La normalité de ces quatre paramètres est rassurante pour sa propre capacité à concevoir … à condition d’être en présence d’un homme fécond.
SUIS-JE UN HOMME FECOND ?
La réponse est à la fois plus simple, car il n’y a qu’un seul examen à effectuer : dans le processus conceptionnel, le rôle de l’homme se borne à déposer sa semence au bon endroit et au bon moment ; il suffit donc d’évaluer la qualité de l’éjaculat ; et aussi plus complexe, du fait du caractère relatif de ses résultats.
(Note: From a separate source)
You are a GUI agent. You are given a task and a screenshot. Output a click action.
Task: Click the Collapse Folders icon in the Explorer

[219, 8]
Le spermogramme est à effectuer au laboratoire même, par masturbation, après 3 à 5 jours d’abstinence. Quatre paramètres principaux sont pris en compte :
- Le volume de l’éjaculat : il doit être supérieur à 1,5 ml, sinon on parle d’hypospermie ;
- La concentration en spermatozoïdes (spz) : elle doit être supérieure à 15 millions par ml, sinon on parle d’oligospermie ; lorsqu’on ne retrouve aucun spz dans l’éjaculat, il s’agit d’azoospemie .
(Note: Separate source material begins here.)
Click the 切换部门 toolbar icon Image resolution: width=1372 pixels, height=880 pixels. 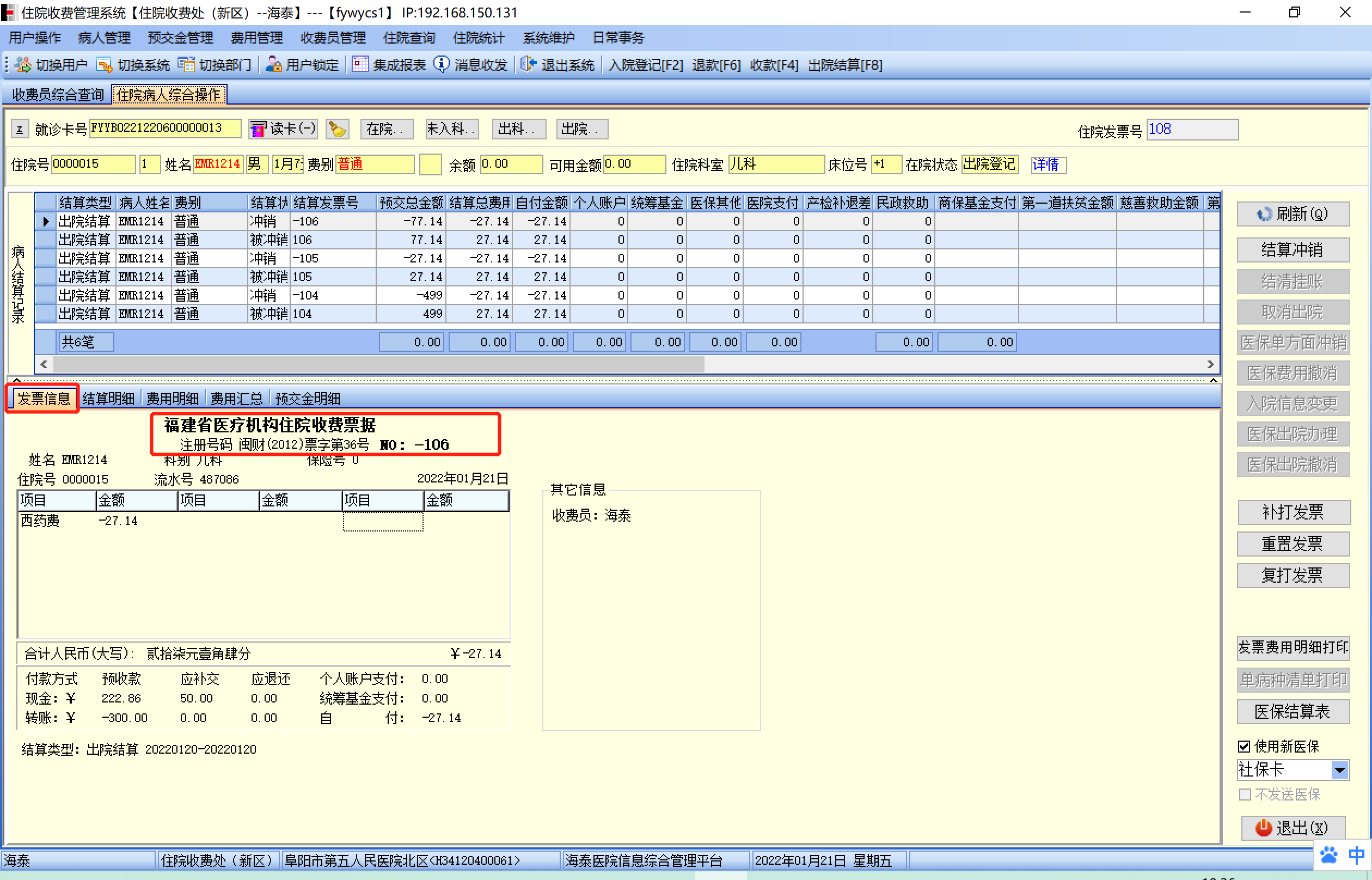[x=186, y=65]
- La motilité progressive des spz (ne prenant pas en compte la motilité sur place ni les spz immobiles) qui doit atteindre 50 %. Dans le cas contraire, il s’agit d’une asthénospermie.
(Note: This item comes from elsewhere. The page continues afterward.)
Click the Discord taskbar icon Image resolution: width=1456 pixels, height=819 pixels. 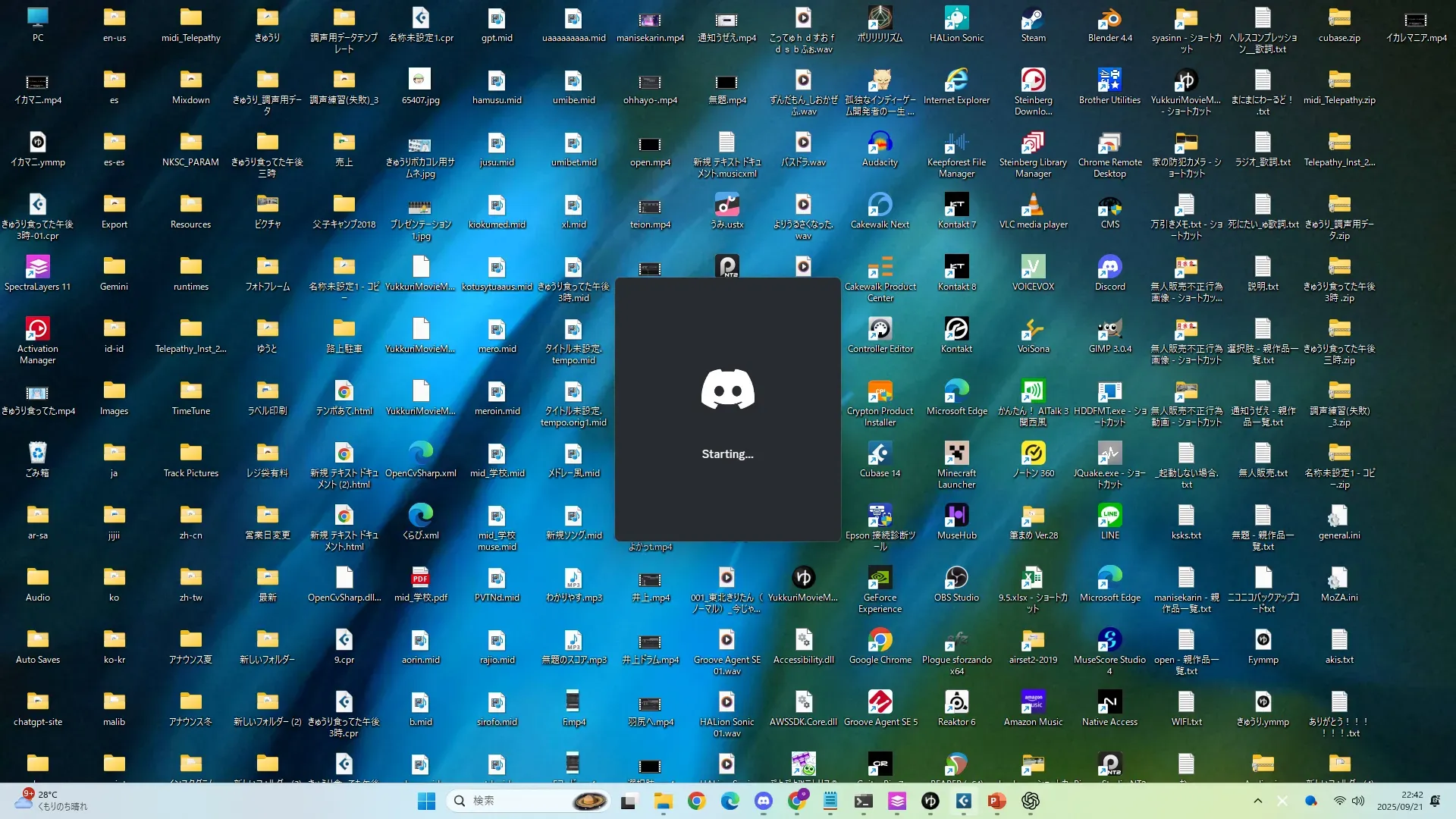763,801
- La morphologie des spz : la grande majorité des spz comporte des anomalies de conformation. La faible proportion de spz morphologiquement normaux, qui sont les seuls fécondants, doit être supérieure à la norme indiquée, qui varie selon les laboratoires ; dans le cas contraire, on parle de térato (ou terrato)spermie ;
Lorsque le spermogramme est perturbé, les différents paramètres sont généralement tous affectés, et on parle le plus souvent d’oligo-asténo-tératospermie. L’interprétation de cette anomalie est délicate, pour au moins deux raisons :
- Le spermogramme varie d’un jour à l’autre sous l’influence de nombreux facteurs : quel que soit le nombre d’examens qu’un homme soit amené à effectuer, on ne retrouve jamais exactement les mêmes valeurs sur deux examens ; ceci induit deux conséquences :
- Un homme qui a toujours bénéficié de spermogrammes normaux peut accidentellement montrer un examen anormal ;
- On ne doit jamais conclure sur un seul examen anormal : il est toujours nécessaire d’effectuer un contrôle à au moins 3 mois d’intervalle, compte tenu de la durée de la spermatogénèse ;
- En cas de spermogramme anormal, la relation entre le niveau des différentes anomalies et le pouvoir fécondant réel du sperme reste aléatoire à établir, d’autant qu’il dépend aussi de la fertilité du partenaire féminin : des chances de grossesse existent théoriquement dès lors que l’on retrouve ne serait-ce que quelques spz dans l’éjaculat.
AU TOTAL, et malgré la précision de ces différentes explorations, il faut en retenir le caractère difficile sinon aléatoire de leur interprétation :
On peut affirmer qu’une personne est stérile : azoospermie chez l’homme, trompes utérines obstruées ou absence d’ovocytes chez une femme, encore que même dans ces situations des « grossesses miracle » aient pu être observées ; Par contre, on ne peut jamais affirmer qu’une personne est fertile : la normalité de tous ces examens chez les deux partenaires d’un couple ne le met jamais à l’abri d’une difficulté à concevoir : il s’agit alors d’une infertilité apparemment inexpliquée (inexplicable, idiopathique) qui nécessite alors d’autres investigations (4).
1-Voir l’article : « L’AMH, une jauge pour le réservoir d’ovocytes ».
2-Voir l’article : « Trompes bouchées : penser à la salpingographie sélective ».
3-Voir l’article : « Les test post-coïtal : le grand absent des bilans d’infertilité ».
4-Voir l’article : « L’infertilité inexpliquée n’existe pas ! ».